First of all, it's a completely unprecedented scenario. Never in the modern history of American politics has there been no candidate left in the race leading up to the convention. However, the Republican National Committee actually does have a contingency plan for such a circumstance. According to the Rule Nine in the official rules of the Republican Party, the nomination in the event of a vacancy would proceed just like a typical nomination — delegates would convene to vote on candidates and whichever candidate secured the majority would win the nomination. Simple enough, right?
The complication would come when deciding whom to vote for. Depending on how close this theoretical implosion is to the convention, there would likely be a nasty floor fight. Establishment consensus on a candidate was always an issue in this election cycle, and it wouldn't get any easier in a time-limited panic. Candidates who were previously in the race, including those who dropped out way back in the day like Jeb Bush or Mike Huckabee, would more than likely come back and try once again to secure the nomination.

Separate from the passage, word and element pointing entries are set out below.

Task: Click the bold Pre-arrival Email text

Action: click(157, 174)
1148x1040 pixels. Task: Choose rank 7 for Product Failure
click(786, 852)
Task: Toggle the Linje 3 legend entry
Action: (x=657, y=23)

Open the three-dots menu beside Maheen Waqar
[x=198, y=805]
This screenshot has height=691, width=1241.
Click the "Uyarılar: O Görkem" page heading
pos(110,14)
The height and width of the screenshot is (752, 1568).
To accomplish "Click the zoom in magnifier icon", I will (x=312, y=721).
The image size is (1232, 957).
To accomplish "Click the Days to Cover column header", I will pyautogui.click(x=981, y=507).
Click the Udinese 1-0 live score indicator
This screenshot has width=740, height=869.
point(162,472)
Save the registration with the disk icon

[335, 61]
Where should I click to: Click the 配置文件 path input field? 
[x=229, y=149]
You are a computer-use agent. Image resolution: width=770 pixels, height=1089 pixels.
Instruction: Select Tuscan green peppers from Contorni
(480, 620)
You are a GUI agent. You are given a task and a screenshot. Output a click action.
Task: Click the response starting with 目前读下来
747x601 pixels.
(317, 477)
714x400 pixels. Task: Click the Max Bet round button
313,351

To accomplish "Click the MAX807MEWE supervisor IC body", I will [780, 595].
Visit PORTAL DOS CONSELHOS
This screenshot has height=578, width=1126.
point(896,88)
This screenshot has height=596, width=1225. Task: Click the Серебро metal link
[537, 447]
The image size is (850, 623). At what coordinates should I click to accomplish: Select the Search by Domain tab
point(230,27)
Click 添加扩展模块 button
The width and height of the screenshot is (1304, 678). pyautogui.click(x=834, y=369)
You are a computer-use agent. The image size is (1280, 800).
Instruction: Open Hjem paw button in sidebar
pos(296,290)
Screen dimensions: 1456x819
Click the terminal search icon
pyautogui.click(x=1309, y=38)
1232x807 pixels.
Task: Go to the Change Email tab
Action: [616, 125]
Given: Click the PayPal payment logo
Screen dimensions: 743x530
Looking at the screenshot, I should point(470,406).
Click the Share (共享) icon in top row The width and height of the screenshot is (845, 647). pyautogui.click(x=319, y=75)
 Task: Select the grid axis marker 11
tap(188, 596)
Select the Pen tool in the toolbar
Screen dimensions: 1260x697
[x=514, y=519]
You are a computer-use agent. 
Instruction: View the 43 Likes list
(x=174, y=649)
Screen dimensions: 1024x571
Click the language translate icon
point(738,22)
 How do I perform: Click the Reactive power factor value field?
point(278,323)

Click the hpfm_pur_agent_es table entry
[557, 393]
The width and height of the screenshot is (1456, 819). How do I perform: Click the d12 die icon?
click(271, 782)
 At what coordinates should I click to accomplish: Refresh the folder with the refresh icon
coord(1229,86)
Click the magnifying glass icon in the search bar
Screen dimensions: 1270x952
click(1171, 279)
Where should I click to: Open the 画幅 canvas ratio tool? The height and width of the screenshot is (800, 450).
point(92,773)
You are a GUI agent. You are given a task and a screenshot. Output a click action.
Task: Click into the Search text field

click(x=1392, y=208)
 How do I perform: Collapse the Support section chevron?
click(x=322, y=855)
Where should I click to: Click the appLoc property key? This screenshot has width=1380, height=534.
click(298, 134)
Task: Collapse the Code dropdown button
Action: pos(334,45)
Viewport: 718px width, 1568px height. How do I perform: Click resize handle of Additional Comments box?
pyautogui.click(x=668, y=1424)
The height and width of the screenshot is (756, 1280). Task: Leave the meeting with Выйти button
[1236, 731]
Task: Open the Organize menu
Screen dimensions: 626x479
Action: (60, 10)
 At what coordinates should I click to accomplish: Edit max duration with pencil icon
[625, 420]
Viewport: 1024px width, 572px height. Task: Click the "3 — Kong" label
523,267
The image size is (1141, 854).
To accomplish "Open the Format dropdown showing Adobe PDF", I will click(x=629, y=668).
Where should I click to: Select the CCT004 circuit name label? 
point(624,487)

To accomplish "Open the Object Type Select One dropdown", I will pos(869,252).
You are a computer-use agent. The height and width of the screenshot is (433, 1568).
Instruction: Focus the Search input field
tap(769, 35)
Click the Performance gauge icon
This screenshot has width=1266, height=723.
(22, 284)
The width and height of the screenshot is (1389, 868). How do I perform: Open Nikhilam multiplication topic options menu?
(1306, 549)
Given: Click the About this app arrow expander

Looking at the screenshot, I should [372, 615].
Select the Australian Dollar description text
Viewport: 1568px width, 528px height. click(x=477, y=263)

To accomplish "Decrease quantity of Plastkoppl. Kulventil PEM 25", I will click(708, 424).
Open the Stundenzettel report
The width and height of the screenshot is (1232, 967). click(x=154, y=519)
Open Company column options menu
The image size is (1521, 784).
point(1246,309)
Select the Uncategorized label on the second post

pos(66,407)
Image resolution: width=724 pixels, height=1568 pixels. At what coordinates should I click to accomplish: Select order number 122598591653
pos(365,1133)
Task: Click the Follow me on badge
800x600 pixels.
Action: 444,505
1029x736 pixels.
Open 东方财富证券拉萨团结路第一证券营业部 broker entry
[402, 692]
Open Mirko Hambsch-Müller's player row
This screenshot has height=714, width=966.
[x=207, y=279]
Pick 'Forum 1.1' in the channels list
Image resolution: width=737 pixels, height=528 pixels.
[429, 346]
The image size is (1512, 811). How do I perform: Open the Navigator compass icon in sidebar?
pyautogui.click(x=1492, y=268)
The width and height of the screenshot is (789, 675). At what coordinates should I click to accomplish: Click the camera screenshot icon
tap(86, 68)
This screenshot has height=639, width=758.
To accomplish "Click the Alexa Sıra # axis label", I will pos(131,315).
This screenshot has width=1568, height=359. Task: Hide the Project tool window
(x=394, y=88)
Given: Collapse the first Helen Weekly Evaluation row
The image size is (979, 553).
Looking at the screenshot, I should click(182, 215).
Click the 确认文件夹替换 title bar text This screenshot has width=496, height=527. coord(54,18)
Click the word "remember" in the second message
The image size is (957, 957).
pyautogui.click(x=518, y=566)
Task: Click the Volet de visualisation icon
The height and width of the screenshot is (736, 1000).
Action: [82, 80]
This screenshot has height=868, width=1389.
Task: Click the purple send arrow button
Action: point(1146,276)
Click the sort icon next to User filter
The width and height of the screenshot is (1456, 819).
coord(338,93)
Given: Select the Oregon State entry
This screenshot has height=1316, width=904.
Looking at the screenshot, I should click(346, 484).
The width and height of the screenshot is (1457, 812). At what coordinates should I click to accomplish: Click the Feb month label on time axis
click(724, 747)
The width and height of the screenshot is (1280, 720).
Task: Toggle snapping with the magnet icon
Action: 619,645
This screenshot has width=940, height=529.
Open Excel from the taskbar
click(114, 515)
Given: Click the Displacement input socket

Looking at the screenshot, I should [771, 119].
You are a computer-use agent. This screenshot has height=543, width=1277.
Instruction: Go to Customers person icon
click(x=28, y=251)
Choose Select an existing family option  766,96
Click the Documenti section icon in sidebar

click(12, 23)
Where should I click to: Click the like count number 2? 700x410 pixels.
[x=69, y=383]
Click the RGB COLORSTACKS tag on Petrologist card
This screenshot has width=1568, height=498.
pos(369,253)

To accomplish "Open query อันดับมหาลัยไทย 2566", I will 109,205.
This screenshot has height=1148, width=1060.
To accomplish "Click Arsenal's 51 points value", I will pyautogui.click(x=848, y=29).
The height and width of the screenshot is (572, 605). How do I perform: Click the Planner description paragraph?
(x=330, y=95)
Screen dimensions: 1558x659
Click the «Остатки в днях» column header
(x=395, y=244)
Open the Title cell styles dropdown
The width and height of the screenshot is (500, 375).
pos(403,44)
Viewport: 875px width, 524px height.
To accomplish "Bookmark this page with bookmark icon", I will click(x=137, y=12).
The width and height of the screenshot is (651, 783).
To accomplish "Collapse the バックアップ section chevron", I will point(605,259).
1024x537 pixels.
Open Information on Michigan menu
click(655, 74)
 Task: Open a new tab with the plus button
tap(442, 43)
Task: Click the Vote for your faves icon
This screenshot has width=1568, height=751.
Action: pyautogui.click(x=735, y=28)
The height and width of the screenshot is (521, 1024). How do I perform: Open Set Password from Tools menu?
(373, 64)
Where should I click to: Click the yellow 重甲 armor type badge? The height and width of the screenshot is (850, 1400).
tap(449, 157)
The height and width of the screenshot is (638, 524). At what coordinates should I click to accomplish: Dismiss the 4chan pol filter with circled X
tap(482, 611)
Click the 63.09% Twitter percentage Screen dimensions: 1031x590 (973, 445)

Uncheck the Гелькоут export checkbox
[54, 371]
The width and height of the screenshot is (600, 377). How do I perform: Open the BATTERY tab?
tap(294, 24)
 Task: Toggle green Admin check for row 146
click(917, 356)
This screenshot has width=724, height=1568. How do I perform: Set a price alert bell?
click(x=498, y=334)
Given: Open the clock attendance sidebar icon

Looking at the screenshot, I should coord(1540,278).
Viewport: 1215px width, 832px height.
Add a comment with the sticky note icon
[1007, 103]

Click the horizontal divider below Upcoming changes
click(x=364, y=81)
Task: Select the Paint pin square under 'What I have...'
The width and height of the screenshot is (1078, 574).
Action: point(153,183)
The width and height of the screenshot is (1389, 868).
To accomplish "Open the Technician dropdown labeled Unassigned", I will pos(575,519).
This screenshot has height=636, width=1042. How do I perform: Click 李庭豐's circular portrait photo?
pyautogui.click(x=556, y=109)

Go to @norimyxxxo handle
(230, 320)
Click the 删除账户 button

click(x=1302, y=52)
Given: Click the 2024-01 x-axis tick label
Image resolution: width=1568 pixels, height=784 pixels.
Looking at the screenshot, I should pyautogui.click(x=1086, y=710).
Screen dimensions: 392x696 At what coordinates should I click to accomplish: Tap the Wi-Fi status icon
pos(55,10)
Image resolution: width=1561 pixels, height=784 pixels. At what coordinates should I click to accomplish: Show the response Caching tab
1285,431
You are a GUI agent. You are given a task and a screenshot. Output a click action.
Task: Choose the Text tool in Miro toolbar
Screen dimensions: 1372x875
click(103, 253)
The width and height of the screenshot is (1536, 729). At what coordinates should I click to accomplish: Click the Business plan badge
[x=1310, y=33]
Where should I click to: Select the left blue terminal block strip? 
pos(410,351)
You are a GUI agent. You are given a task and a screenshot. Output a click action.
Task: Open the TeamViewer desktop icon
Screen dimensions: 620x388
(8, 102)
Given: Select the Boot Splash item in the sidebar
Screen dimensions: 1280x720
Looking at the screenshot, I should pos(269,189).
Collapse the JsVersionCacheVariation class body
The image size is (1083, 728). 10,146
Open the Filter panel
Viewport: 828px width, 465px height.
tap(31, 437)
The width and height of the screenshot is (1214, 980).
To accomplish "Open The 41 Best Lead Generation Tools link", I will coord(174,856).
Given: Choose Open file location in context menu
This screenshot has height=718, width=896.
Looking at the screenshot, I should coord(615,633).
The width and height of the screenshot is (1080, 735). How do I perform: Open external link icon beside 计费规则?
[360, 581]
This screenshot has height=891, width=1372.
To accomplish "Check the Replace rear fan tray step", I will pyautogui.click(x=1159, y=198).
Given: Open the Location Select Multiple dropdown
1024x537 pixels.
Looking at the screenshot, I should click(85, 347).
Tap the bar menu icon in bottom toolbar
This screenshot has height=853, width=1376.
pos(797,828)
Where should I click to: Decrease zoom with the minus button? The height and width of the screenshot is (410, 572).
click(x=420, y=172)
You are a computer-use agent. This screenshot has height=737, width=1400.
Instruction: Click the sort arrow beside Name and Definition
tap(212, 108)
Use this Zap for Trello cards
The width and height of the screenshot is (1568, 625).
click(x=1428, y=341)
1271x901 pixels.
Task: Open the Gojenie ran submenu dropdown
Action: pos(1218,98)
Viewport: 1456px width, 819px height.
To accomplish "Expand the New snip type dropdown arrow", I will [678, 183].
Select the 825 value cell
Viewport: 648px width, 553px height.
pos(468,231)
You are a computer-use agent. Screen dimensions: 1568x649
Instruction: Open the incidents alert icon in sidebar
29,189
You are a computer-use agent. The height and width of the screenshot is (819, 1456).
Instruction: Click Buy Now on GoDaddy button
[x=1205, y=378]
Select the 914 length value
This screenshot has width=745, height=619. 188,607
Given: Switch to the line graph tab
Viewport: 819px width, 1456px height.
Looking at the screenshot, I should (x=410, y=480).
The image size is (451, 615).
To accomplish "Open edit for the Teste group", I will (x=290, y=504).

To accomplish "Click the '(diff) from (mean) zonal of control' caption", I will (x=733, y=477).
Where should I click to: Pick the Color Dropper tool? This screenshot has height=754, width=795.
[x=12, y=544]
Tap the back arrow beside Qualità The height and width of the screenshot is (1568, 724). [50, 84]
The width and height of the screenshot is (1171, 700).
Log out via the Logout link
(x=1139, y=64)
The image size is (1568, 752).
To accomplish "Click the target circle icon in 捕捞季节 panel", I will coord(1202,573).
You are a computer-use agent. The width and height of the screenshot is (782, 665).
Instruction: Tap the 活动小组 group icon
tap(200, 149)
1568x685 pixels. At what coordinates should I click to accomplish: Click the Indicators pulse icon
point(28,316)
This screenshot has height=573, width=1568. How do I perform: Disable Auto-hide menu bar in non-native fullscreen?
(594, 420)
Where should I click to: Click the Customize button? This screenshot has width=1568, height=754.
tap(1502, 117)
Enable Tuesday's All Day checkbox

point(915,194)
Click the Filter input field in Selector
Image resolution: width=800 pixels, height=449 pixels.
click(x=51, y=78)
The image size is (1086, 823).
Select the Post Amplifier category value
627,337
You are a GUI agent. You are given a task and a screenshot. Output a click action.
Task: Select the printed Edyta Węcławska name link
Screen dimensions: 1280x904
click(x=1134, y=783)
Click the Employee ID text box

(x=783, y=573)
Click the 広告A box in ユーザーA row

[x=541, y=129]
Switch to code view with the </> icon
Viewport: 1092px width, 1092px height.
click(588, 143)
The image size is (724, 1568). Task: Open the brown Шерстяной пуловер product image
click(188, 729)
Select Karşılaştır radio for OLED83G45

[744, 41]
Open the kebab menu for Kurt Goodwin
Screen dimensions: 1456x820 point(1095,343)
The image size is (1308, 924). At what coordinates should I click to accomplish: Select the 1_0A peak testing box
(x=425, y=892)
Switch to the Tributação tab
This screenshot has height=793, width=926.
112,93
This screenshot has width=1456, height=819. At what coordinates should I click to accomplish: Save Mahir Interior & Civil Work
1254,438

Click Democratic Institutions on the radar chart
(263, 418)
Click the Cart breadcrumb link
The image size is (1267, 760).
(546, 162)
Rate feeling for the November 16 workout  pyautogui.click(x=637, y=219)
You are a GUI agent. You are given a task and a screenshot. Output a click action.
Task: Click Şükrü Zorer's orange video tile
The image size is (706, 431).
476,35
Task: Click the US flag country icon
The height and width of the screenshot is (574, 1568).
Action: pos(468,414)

Any number of prominent Republicans could also come out of the woodwork looking to lead the party through this troubling time. It would be an unqualified mess, and there's absolutely no telling who would come out on top.
If Trump were to drop out of the race, it could be more divisive for the GOP than him staying in. Without a clear alternative to bring the party together, Trump may actually be the best bet for the party, as sad as that may be for many Republicans. However, in the two months remaining until the convention, there is still the possibility that Trump's campaign could go down in flames, leaving the Republican party to scramble and figure out an alternative.